Sentinel Phantom Fields: Understanding and Managing Inaccessible Data

Microsoft has transitioned to a DCR-based log ingestion and manual schema management for tables. Many organizations are adopting this modern approach to parse, filter, and enrich logs during ingestion. While effective, this system can incur unnecessary expenses if not used properly, leading to billable fields that remain inaccessible when querying events. We refer to these as “phantom fields.”

The Shift in Schema Management

Previously, with the automatic schema management setup, when a new field was added to a new event the table schema would automatically reflect that change by including the new field.

With the new manual schema management, if you add a new field to your events but do not manually add that field to the table schema, then the data will remain inaccessible. Despite the inability to query that field, you will still incur charges for the data stored in it.

The next diagram shows how the billable data increases as more and more phantom fields are continuously added to the ingested logs, while the accessible data (free and billable) remains the same:

At BlueVoyant, we’ve observed new clients and their former MSSPs overlooking this issue, leading to unnecessary expenses in Sentinel. Without proper tuning, DCRs can result in significant costs. In some cases, phantom fields accounted for 65% of the entire table. Addressing these issues can significantly lower ingestion costs.

Common Scenarios

Rather than presenting general cases, I have chosen to highlight very specific scenarios. This approach aims to help you in easily identifying similar behaviors within your own environment. Ultimately, the core problem is that an event contains a field that is not represented in the table schema.

1. Log Splitting

Log Splitting refers to the process of directing logs from a single input to multiple outputs, typically based on some criteria. For instance, log splitting can be used to capture various log types via Syslog and route them into their respective custom tables. This allows for the forwarding of firewall logs to the Firewall_CL table, Access Point logs to the AP_CL table, and all other events to the default Syslog table.

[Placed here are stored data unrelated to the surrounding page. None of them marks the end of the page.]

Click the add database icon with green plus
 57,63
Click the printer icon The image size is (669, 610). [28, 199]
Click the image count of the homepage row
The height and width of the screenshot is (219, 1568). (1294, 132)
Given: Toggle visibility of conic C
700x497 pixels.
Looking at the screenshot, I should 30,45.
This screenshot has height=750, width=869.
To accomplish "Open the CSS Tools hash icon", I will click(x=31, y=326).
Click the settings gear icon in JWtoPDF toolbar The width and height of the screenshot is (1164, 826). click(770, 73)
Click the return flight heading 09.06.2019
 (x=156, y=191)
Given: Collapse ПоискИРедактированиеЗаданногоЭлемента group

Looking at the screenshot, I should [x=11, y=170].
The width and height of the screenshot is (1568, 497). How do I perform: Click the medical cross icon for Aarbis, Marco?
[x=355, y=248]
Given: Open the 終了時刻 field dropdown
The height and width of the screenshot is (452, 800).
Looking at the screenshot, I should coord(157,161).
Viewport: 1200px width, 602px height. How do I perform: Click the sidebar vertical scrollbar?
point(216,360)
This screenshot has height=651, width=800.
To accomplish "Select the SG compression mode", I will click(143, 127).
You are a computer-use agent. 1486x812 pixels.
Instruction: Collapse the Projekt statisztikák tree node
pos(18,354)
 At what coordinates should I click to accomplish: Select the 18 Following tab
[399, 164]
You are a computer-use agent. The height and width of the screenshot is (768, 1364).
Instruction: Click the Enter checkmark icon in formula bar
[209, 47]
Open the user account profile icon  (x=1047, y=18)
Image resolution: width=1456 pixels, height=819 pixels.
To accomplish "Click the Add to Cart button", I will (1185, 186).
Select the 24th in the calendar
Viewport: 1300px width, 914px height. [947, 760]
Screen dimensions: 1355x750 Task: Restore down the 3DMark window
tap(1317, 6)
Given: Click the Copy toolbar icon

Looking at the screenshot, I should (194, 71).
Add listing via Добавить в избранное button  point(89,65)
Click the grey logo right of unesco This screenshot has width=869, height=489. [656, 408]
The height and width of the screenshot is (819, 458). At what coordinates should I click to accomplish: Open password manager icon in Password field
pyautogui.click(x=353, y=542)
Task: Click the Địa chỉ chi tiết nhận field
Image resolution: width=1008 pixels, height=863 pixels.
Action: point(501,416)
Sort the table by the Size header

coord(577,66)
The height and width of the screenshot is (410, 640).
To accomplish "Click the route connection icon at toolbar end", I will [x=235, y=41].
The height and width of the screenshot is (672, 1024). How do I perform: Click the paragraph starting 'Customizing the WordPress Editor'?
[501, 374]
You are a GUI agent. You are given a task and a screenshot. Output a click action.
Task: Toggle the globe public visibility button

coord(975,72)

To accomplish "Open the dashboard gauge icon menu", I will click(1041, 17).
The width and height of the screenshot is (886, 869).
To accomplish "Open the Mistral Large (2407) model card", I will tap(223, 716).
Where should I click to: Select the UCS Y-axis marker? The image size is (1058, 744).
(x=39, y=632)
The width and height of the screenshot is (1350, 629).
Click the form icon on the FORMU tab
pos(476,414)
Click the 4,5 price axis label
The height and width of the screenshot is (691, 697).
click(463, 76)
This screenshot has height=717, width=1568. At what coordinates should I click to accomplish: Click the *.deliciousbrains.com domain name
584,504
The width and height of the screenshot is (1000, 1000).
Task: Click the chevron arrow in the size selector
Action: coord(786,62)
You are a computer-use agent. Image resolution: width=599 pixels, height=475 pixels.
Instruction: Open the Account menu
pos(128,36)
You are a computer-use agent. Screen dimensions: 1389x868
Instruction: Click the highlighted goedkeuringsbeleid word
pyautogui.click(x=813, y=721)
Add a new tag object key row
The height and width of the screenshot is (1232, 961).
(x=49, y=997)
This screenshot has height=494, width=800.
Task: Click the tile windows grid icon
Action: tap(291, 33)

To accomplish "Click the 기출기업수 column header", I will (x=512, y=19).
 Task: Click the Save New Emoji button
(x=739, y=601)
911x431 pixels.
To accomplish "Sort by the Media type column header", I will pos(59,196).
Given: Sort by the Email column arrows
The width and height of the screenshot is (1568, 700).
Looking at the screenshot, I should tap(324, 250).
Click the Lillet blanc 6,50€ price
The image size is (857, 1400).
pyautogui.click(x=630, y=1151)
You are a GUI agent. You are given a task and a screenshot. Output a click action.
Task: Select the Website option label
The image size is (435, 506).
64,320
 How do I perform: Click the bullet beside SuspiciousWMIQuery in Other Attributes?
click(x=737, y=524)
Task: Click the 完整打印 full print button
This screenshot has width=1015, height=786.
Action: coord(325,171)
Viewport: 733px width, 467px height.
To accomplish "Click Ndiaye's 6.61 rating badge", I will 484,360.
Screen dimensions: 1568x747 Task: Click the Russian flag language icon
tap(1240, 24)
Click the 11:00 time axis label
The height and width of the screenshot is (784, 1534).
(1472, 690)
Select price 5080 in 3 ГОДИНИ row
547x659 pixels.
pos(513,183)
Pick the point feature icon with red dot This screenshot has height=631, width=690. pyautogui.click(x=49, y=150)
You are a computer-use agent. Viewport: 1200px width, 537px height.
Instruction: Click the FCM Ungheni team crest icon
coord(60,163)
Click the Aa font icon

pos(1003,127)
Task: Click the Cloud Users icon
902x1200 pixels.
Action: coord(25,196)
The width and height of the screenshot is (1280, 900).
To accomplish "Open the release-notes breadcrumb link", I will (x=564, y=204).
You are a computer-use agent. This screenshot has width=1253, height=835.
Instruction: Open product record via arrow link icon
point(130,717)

In such a configuration, there is one input schema and multiple, potentially distinct, output table schemas.

For instance, suppose you have firewall logs picked up via Syslog, and you intend to forward these logs to the Firewall_CL custom table using log splitting. The schema of the Firewall_CL table is simple, consisting of:

TimeGenerated:datetime (mandatory)
Message:string (to hold all Syslog data)

In setups like this with custom tables, it is typical to retain very few fields, with the essential data being transferred from the SyslogMessage field to the Message field. While common practice for lots of log sources, it is neither mandatory nor strictly necessary.

In this image, red values are the inaccessible ones due to the fields not being part of the Firewall CL table schema.

The incoming stream will consist of Syslog data with its default schema, while the target table will be the Firewall_CL table. You can imagine an ingestion-time transformation like this to filter and process the data:

source | where ProcessName == “Firewall” | extend Message = SyslogMessage

You can identify two issues with this transformation:

Due to the usage of ‘extend’ (instead of project-rename) you created a new Message field, while you kept the SyslogMessage field, which is not part of the destination schema
The Syslog table schema contains a lot of additional fields, like the Facility or Severity fields. All of these are going to end up as phantom fields, since they are not part of the destination schema, but they are part of the input schema (Syslog)

To eliminate such issues, you must get the input schema, run it through the ingestion-time transformation and then compare this output with the schema of the destination table. If the output contains fields not part of the destination table schema, then you will end up with phantom fields. Inaccessible, but billable fields.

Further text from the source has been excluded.